In 2014, Lewis was nominated for the Annie Award for Outstanding Achievement in Music in an Animated Feature Production for his work on the 2013 film Free Birds. In 2015, he was nominated for the World Soundtrack Award for Discovery of the Year for the 2015 film Spooks: The Greater Good. In 2016, he scored Jodie Foster's film Money Monster in under three weeks.

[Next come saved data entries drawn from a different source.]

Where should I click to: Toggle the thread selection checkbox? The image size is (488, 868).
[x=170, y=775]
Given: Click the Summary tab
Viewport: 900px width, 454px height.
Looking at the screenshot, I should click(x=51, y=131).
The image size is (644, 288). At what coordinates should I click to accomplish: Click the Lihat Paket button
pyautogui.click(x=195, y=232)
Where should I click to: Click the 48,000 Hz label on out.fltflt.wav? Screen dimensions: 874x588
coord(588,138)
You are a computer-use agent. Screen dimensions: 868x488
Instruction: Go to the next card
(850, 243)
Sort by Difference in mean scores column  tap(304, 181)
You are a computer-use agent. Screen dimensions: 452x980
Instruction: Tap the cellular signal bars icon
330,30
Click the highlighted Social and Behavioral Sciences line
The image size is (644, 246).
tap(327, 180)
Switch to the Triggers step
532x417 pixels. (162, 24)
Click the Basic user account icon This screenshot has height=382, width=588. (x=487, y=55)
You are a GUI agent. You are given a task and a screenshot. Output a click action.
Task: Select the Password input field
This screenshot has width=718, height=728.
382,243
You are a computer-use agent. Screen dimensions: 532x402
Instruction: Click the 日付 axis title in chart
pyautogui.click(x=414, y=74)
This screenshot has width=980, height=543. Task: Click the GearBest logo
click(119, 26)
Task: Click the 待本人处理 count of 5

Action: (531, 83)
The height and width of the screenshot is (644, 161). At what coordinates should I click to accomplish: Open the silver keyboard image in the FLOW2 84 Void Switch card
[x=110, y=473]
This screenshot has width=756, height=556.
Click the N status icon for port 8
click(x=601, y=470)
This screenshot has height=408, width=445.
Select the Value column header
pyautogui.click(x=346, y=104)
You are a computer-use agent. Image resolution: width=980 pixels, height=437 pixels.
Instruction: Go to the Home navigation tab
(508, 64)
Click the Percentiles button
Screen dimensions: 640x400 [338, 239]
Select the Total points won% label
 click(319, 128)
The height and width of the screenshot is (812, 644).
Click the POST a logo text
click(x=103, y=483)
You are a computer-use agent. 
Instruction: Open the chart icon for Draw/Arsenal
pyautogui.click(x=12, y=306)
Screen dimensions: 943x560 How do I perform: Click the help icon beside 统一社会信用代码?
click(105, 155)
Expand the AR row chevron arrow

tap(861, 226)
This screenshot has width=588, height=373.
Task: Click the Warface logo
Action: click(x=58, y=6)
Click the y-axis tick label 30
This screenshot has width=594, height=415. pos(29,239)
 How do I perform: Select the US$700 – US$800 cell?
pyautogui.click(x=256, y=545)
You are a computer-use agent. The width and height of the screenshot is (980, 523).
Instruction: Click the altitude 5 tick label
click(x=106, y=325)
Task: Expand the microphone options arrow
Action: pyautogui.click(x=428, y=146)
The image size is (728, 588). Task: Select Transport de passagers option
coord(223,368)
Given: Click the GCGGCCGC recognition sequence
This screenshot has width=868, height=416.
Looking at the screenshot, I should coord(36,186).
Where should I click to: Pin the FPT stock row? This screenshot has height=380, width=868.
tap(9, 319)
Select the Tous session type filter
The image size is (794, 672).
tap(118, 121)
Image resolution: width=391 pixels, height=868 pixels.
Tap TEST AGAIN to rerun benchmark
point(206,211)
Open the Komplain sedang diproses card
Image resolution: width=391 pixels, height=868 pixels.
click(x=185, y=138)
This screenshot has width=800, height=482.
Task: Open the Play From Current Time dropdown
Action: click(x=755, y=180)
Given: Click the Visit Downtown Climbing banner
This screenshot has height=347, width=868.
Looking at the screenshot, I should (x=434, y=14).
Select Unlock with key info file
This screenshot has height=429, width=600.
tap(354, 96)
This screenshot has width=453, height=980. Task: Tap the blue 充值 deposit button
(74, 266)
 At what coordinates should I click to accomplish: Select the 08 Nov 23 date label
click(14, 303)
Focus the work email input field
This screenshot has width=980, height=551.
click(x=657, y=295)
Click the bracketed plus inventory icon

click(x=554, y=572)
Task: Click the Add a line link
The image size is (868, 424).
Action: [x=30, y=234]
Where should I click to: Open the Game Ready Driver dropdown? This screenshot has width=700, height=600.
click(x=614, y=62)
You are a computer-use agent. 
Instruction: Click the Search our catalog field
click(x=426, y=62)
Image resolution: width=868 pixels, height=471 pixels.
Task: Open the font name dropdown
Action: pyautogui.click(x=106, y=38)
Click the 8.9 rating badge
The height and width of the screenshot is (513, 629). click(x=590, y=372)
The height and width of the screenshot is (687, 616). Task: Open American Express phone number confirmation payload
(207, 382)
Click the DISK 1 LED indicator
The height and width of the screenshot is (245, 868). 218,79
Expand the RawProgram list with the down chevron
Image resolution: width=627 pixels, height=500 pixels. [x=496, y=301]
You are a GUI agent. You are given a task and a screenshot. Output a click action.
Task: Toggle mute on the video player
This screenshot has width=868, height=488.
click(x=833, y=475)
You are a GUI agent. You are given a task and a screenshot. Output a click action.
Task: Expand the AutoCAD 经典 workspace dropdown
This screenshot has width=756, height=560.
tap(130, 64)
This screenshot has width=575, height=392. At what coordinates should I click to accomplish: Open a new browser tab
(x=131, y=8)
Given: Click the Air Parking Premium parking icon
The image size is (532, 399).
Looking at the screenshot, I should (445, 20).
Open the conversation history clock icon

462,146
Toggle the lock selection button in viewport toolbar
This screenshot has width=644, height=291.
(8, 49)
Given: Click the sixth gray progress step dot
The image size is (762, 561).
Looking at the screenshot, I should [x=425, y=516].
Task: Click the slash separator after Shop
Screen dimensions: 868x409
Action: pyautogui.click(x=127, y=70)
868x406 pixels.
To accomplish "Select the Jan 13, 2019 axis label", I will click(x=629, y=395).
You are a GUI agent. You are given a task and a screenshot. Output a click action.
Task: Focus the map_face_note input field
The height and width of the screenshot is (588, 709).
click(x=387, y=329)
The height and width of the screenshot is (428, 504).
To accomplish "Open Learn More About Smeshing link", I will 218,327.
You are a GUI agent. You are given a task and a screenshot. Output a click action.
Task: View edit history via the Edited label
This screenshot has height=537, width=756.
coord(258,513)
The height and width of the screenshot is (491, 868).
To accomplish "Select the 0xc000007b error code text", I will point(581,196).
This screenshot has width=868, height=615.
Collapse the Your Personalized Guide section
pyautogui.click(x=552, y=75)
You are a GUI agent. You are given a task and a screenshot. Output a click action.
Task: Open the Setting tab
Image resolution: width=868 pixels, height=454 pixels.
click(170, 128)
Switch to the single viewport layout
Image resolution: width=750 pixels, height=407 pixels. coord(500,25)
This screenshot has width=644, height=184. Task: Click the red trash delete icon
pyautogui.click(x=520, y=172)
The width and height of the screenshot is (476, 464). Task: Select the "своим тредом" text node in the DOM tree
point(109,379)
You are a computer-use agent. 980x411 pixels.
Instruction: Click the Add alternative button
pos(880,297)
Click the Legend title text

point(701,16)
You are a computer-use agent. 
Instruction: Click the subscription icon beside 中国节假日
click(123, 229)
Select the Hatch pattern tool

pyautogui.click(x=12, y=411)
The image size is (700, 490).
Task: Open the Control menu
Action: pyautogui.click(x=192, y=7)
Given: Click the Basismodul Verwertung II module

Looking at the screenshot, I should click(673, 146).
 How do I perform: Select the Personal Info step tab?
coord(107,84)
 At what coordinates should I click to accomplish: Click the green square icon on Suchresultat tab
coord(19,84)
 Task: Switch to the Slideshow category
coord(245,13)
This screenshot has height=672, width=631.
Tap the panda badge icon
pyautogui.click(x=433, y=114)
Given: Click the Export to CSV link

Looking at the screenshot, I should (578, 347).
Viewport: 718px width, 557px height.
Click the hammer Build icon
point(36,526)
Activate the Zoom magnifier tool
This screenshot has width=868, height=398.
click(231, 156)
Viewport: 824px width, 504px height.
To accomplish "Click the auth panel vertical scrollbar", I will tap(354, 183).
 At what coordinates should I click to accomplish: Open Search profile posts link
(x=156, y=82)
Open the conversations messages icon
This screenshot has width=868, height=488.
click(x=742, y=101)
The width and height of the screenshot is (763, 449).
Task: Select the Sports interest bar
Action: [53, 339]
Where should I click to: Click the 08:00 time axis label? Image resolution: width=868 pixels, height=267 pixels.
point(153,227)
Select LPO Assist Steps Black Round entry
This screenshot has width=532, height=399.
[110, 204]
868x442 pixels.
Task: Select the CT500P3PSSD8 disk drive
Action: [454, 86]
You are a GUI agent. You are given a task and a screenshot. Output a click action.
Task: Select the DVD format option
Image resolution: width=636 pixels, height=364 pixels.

Lewis's close collaboration with Henry Jackman, led to the pair scoring Amazon's The Man in the High Castle. Both Lewis and Jackman co-scored the first season, while the second, third and fourth were scored by Lewis alone. Speaking about the project, Lewis employed an orchestral method but infused it with various traditional and ethnic instruments. He also developed character themes and assigned instruments like the cello for Juliana Crain and the french horn for Joe Blake.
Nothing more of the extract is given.